(Records drawn from a dataset)
============================================================
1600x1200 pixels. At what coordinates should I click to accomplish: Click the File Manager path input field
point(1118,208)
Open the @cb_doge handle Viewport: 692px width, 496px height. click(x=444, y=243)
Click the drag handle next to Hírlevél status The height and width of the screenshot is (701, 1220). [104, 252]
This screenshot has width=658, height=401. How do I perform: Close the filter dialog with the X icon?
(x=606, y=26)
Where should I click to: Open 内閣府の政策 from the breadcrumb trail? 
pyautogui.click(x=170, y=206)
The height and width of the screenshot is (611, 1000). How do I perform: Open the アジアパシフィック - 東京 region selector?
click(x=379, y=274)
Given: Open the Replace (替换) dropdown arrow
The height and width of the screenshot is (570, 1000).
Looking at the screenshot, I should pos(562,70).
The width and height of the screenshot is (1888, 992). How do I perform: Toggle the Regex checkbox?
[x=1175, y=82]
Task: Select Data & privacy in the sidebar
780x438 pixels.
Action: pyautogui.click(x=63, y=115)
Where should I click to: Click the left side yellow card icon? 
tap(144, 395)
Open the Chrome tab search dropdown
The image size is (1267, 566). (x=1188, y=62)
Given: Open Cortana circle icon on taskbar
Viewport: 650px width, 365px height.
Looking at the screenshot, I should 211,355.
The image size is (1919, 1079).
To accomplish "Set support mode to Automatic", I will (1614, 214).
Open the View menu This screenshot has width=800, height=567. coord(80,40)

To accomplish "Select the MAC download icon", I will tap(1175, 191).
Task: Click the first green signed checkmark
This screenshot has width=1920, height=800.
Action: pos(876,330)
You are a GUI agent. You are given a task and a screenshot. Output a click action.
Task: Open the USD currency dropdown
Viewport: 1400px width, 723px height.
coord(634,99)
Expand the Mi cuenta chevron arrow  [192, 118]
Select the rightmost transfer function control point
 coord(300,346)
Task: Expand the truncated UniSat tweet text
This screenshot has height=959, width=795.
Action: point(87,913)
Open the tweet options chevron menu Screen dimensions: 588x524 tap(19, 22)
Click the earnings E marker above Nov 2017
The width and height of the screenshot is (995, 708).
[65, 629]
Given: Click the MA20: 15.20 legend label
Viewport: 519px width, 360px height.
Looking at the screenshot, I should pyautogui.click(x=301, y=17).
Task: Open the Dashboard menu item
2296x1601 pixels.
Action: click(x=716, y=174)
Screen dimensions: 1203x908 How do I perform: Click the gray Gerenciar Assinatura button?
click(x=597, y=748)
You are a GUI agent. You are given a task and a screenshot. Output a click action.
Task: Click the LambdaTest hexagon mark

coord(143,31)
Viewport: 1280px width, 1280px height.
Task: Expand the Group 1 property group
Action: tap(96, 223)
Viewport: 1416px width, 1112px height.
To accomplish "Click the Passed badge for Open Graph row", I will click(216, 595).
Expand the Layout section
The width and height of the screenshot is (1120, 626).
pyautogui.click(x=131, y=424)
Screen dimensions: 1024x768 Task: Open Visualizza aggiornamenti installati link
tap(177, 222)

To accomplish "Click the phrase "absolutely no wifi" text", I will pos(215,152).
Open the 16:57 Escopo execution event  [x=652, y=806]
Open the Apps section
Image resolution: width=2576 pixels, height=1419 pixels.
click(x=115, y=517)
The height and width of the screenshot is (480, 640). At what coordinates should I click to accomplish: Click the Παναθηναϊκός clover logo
============================================================
■ Directions for this task: Exact duplication of all the data above is expected.

■ Written answer:
1600x1200 pixels. At what coordinates should I click to accomplish: Click the File Manager path input field
point(1118,208)
Open the @cb_doge handle Viewport: 692px width, 496px height. click(x=444, y=243)
Click the drag handle next to Hírlevél status The height and width of the screenshot is (701, 1220). [104, 252]
This screenshot has width=658, height=401. How do I perform: Close the filter dialog with the X icon?
(x=606, y=26)
Where should I click to: Open 内閣府の政策 from the breadcrumb trail? 
pyautogui.click(x=170, y=206)
The height and width of the screenshot is (611, 1000). How do I perform: Open the アジアパシフィック - 東京 region selector?
click(x=379, y=274)
Given: Open the Replace (替换) dropdown arrow
The height and width of the screenshot is (570, 1000).
Looking at the screenshot, I should pos(562,70).
The width and height of the screenshot is (1888, 992). How do I perform: Toggle the Regex checkbox?
[x=1175, y=82]
Task: Select Data & privacy in the sidebar
780x438 pixels.
Action: pyautogui.click(x=63, y=115)
Where should I click to: Click the left side yellow card icon? 
tap(144, 395)
Open the Chrome tab search dropdown
The image size is (1267, 566). (x=1188, y=62)
Given: Open Cortana circle icon on taskbar
Viewport: 650px width, 365px height.
Looking at the screenshot, I should 211,355.
The image size is (1919, 1079).
To accomplish "Set support mode to Automatic", I will (1614, 214).
Open the View menu This screenshot has width=800, height=567. coord(80,40)

To accomplish "Select the MAC download icon", I will tap(1175, 191).
Task: Click the first green signed checkmark
This screenshot has width=1920, height=800.
Action: pos(876,330)
You are a GUI agent. You are given a task and a screenshot. Output a click action.
Task: Open the USD currency dropdown
Viewport: 1400px width, 723px height.
coord(634,99)
Expand the Mi cuenta chevron arrow  [192, 118]
Select the rightmost transfer function control point
 coord(300,346)
Task: Expand the truncated UniSat tweet text
This screenshot has height=959, width=795.
Action: point(87,913)
Open the tweet options chevron menu Screen dimensions: 588x524 tap(19, 22)
Click the earnings E marker above Nov 2017
The width and height of the screenshot is (995, 708).
[65, 629]
Given: Click the MA20: 15.20 legend label
Viewport: 519px width, 360px height.
Looking at the screenshot, I should pyautogui.click(x=301, y=17).
Task: Open the Dashboard menu item
2296x1601 pixels.
Action: click(x=716, y=174)
Screen dimensions: 1203x908 How do I perform: Click the gray Gerenciar Assinatura button?
click(x=597, y=748)
You are a GUI agent. You are given a task and a screenshot. Output a click action.
Task: Click the LambdaTest hexagon mark

coord(143,31)
Viewport: 1280px width, 1280px height.
Task: Expand the Group 1 property group
Action: tap(96, 223)
Viewport: 1416px width, 1112px height.
To accomplish "Click the Passed badge for Open Graph row", I will click(216, 595).
Expand the Layout section
The width and height of the screenshot is (1120, 626).
pyautogui.click(x=131, y=424)
Screen dimensions: 1024x768 Task: Open Visualizza aggiornamenti installati link
tap(177, 222)

To accomplish "Click the phrase "absolutely no wifi" text", I will pos(215,152).
Open the 16:57 Escopo execution event  [x=652, y=806]
Open the Apps section
Image resolution: width=2576 pixels, height=1419 pixels.
click(x=115, y=517)
The height and width of the screenshot is (480, 640). At what coordinates should I click to accomplish: Click the Παναθηναϊκός clover logo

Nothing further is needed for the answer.